God speaks to me.
I don't mean that I hear voices. I believe God speaks to me through other people, and I can recognize him if I listen.
For example when I was in high school, the mother of a good friend wrote a book called "The Cracker Factory." It was a semi-autobiographical novel about an alcoholic and her journey to recovery in AA.
The book was published in the late 1970s, I guess. I found a copy at a yard sale or used book store several years ago and bought it, though it sat on my bookshelf, unread, for years. When I was new in Al-Anon, I pulled it down and reread it.
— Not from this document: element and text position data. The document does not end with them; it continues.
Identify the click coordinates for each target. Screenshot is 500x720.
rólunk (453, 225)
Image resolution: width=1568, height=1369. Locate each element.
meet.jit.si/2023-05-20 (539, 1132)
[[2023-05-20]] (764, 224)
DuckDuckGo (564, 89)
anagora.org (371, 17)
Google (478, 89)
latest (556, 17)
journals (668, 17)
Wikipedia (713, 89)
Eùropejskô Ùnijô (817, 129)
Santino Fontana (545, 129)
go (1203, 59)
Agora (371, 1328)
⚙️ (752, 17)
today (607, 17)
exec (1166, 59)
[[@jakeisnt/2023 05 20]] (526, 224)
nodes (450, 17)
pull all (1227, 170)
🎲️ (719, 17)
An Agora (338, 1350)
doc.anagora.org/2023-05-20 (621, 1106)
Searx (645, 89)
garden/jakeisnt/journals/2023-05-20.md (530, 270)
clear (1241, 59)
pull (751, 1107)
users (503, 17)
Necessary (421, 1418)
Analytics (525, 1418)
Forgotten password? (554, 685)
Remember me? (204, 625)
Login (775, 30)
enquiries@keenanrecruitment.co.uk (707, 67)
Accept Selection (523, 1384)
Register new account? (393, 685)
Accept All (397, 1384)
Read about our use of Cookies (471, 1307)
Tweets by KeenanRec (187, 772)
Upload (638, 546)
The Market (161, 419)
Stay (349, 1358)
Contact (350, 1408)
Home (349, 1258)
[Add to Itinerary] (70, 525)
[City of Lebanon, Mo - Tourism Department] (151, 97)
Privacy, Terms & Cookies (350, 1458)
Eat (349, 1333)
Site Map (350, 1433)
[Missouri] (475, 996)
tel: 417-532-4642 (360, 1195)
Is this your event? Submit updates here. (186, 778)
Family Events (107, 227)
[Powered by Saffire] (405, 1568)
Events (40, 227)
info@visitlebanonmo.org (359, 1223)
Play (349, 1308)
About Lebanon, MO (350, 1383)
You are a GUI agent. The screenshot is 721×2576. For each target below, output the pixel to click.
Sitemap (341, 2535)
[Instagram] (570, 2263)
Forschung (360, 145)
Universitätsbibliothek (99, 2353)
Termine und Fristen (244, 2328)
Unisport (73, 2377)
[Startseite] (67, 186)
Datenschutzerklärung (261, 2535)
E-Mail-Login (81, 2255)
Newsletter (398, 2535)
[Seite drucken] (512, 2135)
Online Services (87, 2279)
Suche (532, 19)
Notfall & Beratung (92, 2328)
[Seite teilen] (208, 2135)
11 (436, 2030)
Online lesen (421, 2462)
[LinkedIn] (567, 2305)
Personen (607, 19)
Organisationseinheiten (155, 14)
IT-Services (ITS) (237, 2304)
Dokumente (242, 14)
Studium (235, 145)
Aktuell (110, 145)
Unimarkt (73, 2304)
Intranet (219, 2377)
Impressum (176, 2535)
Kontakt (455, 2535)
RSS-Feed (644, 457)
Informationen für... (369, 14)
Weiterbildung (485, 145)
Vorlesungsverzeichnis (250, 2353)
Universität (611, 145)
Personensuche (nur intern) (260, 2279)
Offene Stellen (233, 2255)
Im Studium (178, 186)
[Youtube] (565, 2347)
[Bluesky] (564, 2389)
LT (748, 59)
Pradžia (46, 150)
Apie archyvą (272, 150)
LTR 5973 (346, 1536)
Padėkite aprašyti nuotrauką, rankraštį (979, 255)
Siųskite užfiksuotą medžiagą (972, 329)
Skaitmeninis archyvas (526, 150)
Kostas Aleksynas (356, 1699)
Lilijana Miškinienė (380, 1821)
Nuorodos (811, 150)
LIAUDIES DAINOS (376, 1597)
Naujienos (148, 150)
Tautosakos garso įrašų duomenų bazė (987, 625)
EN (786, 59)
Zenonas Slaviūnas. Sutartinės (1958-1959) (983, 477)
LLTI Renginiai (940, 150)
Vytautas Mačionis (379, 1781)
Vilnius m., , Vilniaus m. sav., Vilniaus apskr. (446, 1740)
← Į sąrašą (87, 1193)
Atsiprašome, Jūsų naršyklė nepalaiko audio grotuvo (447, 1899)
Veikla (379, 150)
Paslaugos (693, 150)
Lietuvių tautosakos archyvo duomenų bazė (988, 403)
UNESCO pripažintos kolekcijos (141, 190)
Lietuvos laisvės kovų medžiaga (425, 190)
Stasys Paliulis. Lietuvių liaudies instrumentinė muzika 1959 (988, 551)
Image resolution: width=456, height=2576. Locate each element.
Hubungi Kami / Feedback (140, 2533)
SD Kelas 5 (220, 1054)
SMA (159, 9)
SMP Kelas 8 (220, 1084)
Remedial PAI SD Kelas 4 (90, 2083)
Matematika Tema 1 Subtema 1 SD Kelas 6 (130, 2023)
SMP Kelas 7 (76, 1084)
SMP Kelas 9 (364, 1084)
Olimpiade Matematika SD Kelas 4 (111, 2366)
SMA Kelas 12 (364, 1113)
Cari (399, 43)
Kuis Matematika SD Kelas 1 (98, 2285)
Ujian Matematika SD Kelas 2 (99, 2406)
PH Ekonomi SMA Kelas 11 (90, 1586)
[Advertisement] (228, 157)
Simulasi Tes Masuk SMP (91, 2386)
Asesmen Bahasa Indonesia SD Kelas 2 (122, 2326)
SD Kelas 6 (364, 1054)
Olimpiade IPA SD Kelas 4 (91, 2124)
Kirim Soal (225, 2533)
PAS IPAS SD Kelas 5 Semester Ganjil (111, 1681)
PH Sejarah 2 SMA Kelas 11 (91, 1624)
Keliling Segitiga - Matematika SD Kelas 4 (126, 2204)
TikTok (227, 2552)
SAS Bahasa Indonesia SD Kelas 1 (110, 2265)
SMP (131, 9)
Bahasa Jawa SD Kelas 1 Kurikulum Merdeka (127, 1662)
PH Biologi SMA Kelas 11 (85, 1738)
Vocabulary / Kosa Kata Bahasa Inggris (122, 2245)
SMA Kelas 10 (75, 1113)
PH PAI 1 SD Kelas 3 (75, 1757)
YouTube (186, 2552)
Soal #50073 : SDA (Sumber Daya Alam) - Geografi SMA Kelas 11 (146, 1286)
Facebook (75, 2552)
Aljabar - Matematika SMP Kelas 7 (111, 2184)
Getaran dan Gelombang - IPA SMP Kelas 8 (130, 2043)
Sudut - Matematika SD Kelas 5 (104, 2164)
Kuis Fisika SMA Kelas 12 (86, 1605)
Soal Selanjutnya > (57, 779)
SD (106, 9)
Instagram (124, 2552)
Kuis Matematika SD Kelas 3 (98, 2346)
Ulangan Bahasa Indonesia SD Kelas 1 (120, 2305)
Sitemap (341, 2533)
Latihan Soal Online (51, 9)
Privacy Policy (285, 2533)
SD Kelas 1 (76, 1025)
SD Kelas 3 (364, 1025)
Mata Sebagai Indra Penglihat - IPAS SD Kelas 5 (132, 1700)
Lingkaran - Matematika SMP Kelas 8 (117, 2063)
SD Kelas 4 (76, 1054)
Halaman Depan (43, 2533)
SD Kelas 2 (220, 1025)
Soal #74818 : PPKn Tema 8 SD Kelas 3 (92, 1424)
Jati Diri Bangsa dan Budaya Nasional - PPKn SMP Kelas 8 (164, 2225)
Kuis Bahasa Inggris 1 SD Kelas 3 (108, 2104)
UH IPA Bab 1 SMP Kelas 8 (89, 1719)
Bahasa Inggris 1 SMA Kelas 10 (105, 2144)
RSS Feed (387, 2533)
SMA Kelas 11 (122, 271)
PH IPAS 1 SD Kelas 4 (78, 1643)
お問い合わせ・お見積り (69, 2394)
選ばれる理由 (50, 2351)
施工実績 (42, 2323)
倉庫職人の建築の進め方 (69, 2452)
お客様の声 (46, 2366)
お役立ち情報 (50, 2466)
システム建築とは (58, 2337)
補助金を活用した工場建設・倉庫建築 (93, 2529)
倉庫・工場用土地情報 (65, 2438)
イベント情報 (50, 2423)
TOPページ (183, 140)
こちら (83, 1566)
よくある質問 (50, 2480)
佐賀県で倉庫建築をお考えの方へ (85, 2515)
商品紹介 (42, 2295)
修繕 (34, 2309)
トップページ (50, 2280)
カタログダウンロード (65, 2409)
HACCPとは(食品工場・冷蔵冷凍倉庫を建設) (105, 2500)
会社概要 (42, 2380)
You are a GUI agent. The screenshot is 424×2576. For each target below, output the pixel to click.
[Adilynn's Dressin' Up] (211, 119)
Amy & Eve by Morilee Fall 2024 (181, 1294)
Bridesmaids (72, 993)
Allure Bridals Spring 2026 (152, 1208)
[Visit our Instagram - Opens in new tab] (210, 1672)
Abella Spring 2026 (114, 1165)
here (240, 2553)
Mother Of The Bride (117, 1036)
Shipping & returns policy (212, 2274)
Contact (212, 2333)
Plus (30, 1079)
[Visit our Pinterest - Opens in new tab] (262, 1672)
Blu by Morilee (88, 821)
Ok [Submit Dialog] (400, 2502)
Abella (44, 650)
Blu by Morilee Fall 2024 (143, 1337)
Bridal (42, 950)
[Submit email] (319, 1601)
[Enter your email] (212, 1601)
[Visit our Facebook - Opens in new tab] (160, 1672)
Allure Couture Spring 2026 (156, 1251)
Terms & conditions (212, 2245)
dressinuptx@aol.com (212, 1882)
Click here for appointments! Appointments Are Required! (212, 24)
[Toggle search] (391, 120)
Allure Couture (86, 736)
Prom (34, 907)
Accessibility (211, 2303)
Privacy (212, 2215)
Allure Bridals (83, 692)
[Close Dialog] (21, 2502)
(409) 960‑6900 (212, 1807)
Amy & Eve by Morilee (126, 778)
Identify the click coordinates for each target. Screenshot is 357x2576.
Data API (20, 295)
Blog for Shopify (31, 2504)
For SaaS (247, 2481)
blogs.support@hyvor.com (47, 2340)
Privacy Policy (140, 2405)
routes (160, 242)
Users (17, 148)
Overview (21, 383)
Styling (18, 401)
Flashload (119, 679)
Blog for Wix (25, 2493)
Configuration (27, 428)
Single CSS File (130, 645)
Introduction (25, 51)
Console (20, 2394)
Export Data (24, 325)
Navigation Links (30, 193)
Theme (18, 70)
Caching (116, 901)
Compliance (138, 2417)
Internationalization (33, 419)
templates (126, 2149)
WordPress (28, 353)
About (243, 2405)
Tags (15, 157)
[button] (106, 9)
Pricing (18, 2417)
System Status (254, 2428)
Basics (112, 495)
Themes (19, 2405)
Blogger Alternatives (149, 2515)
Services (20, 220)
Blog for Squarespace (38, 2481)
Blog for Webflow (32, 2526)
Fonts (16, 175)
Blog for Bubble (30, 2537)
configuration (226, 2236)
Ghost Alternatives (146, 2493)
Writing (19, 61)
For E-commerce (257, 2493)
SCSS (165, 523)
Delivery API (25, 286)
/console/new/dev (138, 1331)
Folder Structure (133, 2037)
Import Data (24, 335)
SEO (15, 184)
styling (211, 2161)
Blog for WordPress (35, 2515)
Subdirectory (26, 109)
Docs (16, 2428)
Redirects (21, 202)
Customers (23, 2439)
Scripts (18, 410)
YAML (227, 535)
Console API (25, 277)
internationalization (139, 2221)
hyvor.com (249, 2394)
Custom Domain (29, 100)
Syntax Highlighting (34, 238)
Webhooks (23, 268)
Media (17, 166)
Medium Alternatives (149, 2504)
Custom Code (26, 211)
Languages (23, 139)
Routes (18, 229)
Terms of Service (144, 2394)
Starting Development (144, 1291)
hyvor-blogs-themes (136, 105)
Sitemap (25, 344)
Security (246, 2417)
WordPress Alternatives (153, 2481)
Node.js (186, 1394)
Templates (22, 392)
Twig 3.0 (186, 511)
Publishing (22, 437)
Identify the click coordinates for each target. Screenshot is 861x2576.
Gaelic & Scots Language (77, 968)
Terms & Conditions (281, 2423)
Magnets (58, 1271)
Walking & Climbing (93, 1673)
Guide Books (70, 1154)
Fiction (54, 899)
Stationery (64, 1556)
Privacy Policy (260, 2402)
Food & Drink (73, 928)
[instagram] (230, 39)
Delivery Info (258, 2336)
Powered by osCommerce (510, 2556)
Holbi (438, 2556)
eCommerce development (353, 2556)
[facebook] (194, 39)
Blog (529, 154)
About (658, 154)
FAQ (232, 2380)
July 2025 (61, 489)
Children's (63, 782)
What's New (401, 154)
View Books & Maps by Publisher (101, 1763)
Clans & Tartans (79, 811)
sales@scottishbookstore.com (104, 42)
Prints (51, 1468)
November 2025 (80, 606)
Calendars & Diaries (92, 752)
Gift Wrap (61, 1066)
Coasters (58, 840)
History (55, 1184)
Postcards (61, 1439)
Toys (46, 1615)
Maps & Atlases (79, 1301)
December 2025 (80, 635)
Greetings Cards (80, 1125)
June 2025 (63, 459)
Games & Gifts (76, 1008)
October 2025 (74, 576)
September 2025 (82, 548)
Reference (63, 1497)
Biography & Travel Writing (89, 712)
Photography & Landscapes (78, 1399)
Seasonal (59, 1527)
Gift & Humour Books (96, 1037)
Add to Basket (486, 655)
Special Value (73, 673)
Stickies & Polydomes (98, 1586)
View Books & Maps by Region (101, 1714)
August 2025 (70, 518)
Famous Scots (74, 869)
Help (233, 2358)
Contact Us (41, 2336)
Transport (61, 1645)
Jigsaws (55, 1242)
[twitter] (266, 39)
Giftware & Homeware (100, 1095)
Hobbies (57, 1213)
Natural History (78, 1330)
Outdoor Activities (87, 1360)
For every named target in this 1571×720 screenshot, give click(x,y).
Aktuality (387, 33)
In it, was a conversation between the main character and her mother. It was, almost verbatim, a conversation I had just had with my daughter. The character went on to say how that conversation had made her feel. How it had hurt her. I had no idea. It was a moment of clarity. I believe that was God putting in front of me just what I needed to see, when I was ready to see it.
Sometimes God speaks to me in Al-Anon meetings, though what I hear is not always what the speaker intended.
Last Monday, a man in my group was talking about detaching from his mother. "Grace was calling," he said. "But I didn't answer the phone." He went on: "Grace called about eight times, and I ignored it."
Now, I know he was talking about his mother. But all I could here were the words: Grace was calling and I didn't pick up the phone. How many times have I done that? Eight times? Eight hundred?
But the mysterious thing about grace is that we have to be ready to hear.
Blindness can be a form of grace. In taking inventory of my life, there are things that seem clear to me now that I was completely oblivious to at the time. Yet, if I had seen the situation clearly, it would have hurt me. I understood them only after I had some perspective.
But usually, it's just me refusing to pick up the phone. Thinking I had all the answers. Stubbornly going my own way despite the signs. A woman I interviewed recently said: "When you are doing the things you are supposed to be doing, the universe will reward you and support you. And if you are doing what you are not supposed to be doing, the universe will send you increasingly more understandable messages that you are not doing the right thing. And if you push, it doesn't help. Pushing doesn't make it so. That's the art of life."
I've pushed most of my life and pretended it was so. I toiled in a job I hated and was never going to be good at for years. It felt like pushing a rock up a hill. Then I found journalism, and opportunities seemed to find me with little effort on my part. I found what I was supposed to be doing. The universe rewarded me and supported me. Today, I call that Grace.
Al-Anon taught me to listen. When someone says something that rings a bell inside, I pause to consider it. When opportunities come my way, I'm less likely to decline, even if it's something I don't think I'm interested in. I've learned that in my life that God's surprises are always better than my plans. Take my husband.
For years, I looked for the perfect man. I had a list against which I measured every man I had a relationship with. But all my relationships felt difficult, and ended badly. Then I threw away my list. Instead I prayed for God to send me the man he intended for me. I accepted every offer for a date, even if I were sure this man was definitely not the one. And that's how I began to date my husband.
He didn't have any of the qualities on my list. Then something clicked. The phone was ringing, and this time I heard it. We've been happily married for seven years now.
Same thing with Al-Anon. God placed Al-Anon in my path three times before it stock. Through it all, it's been clear to me that I've seldom known what was best for me, but God did. And my life is easier if I just stay on the line.